- [Input for this task]

━━━

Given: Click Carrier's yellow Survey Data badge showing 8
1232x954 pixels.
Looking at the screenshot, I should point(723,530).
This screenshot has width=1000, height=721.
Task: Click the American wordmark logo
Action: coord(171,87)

━━━

- [What is being asked]
Please give back the entries above, unchanged and complete.

- [Written solution]
Given: Click Carrier's yellow Survey Data badge showing 8
1232x954 pixels.
Looking at the screenshot, I should point(723,530).
This screenshot has width=1000, height=721.
Task: Click the American wordmark logo
Action: coord(171,87)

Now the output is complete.